Ярчук снова сидел у забора и глухо рычал, глядя на соседский двор. Его уши приподнимались от каждого звука, и одному Богу было известно, что он видит или чувствует.
Зайдя в дом, я выглянула в окно. На улице тихо, никто видимо больше не интересуется, что за новый жилец появился в деревне. Может сходить к бабе Явдохе? Вот я вообще не могла припомнить, чтобы она упоминала о внуке Гавриловича.
- Пойдем в гости, - позвала я щенка, спустившись с крыльца. Тот тявкнул на дыру в заборе и посеменил за мной.

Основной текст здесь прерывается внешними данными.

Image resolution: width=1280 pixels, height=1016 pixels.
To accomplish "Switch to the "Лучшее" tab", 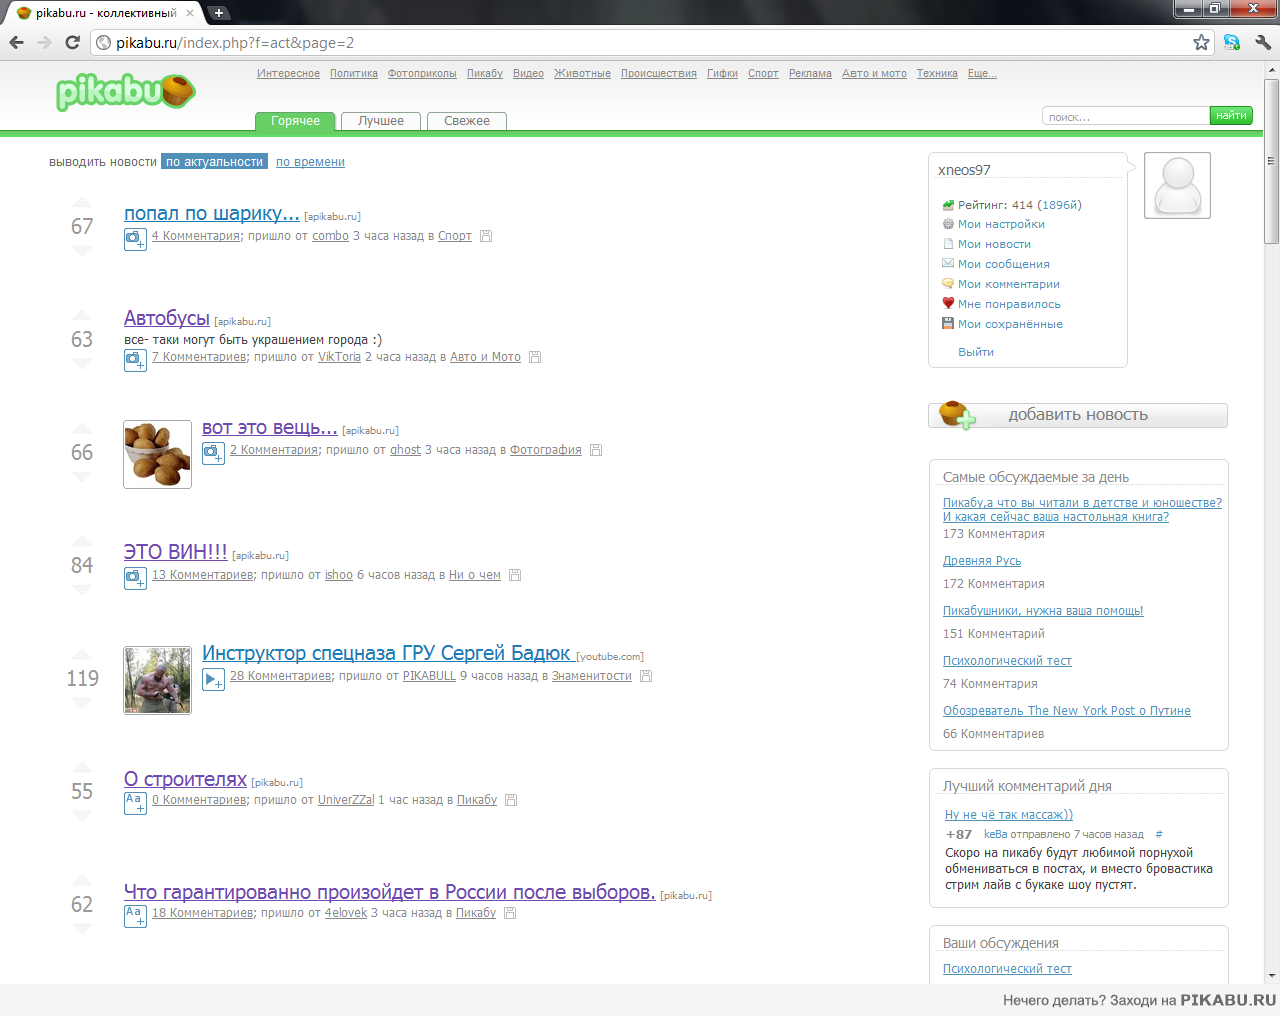I will click(381, 121).
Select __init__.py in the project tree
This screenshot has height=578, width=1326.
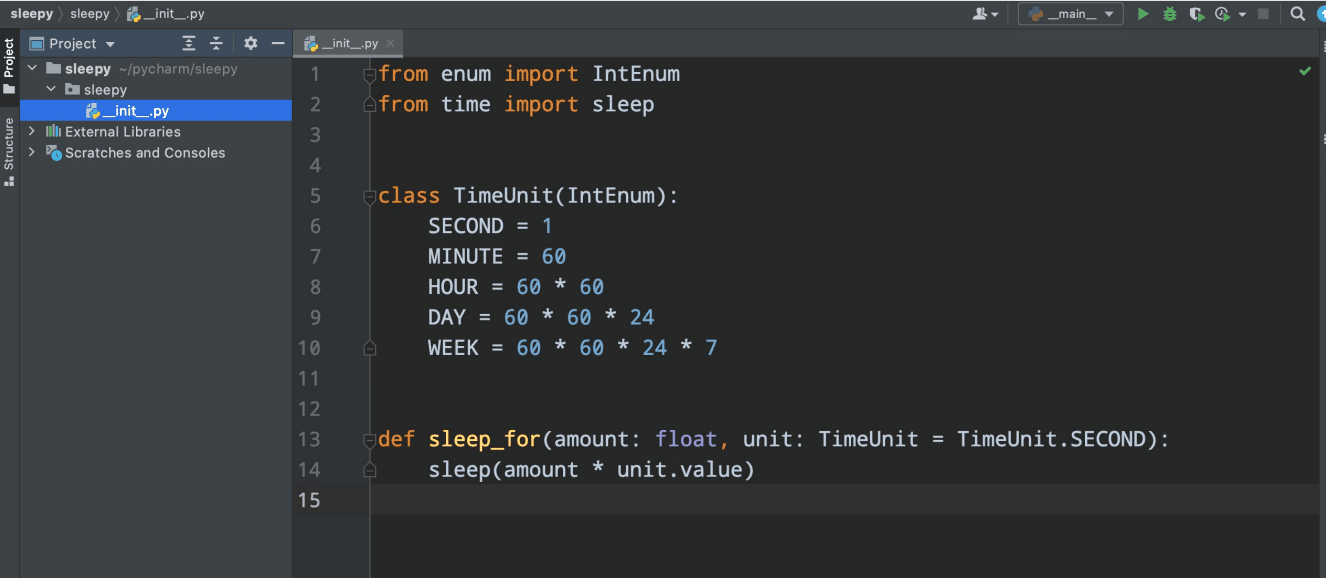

Баба Явдоха встретила меня добродушно. Она перемывала стеклянные банки на улице и сразу же нашла для меня дело.
- Ставь их на рушник, горловиной вниз, - она кивнула на белоснежный рушник с вышивкой, расстеленный на большом деревянном столе. – Ты просто в гости, або случилось чого?
- В соседнем доме крыльцо ремонтируют, - сказала я, и баба Явдоха подняла на меня удивленный взгляд.
– Хто?
- Рабочие. Оказывается, у Гавриловича внук есть. Он и занялся обустройством, - ответила я, глядя, как увеличиваются в размерах ее глаза.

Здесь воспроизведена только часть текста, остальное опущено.